Тогда я был совсем маленький и на второй день тосковавший по маме.

Подрос. Подросток. Сам езжу на электричке с Киевского вокзала. Дачка Петровых-Катаевых, Илюша Катаев, будущий композитор. Его мама Валентина Леонтьевна. На дачном столике возле кровати книга “Три толстяка”, иллюстрации Добужинского. С посвящением ей и надписью рукой Олеши.

Женька Чуковский почему-то запускает шар-зонд. Где взял? Потом я всем врал, что видел, как Женька со своим огромным носом поднялся в воздух и улетел над деревьями, уцепившись за тросик шара-зонда.

Там же знакомство с ослепительным красавцем Мишей Казаковым, уже, кажется, снимающимся в кино. “Убийство на улице Данте” Габриловича и Ромма?
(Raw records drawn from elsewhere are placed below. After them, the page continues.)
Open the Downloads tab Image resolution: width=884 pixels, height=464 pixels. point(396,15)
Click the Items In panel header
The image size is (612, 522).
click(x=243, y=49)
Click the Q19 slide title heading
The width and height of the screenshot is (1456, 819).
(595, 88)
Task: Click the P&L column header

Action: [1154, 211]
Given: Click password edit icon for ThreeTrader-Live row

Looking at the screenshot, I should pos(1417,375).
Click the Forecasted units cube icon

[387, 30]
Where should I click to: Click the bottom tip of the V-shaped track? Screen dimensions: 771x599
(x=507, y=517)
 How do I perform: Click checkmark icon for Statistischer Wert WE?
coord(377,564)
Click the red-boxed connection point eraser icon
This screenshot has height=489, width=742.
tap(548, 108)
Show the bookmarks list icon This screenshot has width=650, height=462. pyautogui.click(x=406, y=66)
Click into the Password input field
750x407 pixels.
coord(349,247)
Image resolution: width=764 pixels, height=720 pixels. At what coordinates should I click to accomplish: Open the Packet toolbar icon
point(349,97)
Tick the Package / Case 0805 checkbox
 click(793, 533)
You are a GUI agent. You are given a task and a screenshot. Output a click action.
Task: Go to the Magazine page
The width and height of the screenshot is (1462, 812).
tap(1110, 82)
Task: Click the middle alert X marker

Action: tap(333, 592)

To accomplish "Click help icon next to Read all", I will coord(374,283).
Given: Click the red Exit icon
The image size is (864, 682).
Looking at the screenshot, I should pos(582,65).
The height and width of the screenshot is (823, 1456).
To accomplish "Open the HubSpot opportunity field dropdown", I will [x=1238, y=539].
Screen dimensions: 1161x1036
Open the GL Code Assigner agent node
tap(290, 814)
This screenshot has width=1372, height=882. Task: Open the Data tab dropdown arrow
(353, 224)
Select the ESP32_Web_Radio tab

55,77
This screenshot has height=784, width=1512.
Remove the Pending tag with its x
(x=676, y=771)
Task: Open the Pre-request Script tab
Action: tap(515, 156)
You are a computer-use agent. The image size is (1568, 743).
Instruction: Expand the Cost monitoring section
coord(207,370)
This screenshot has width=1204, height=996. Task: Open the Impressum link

Потом Миша снимется в роли Таирова в нашей с Бланком картине “Смерть Таирова”…

И, конечно, Таня Алигер.

Девочки. Таня. Рыжая Ира. Боксирование с Сашкой Рыбаковым в саду. Девочки смотрели с веранды дачи Виталия Озерова. Я намекал раньше на то, что занимался боксом. Встал в стойку и был немедленно побит.


Таня Алигер. О, как она была прелестна! Понимал я это?

Понял, но было поздно.

Она, девочка с библейским лицом и жесткими волосами, была тогда влюблена и приходила в Москве — в белых чулках — под мои окна на Фурманова. Как она сама потом мне рассказывала, смеясь. И мы оба знали, что уже поздно, и смеялись.

И совсем уже позже — библейская, как все говорили, красавица с сенбернаром, сочиняющая сказки.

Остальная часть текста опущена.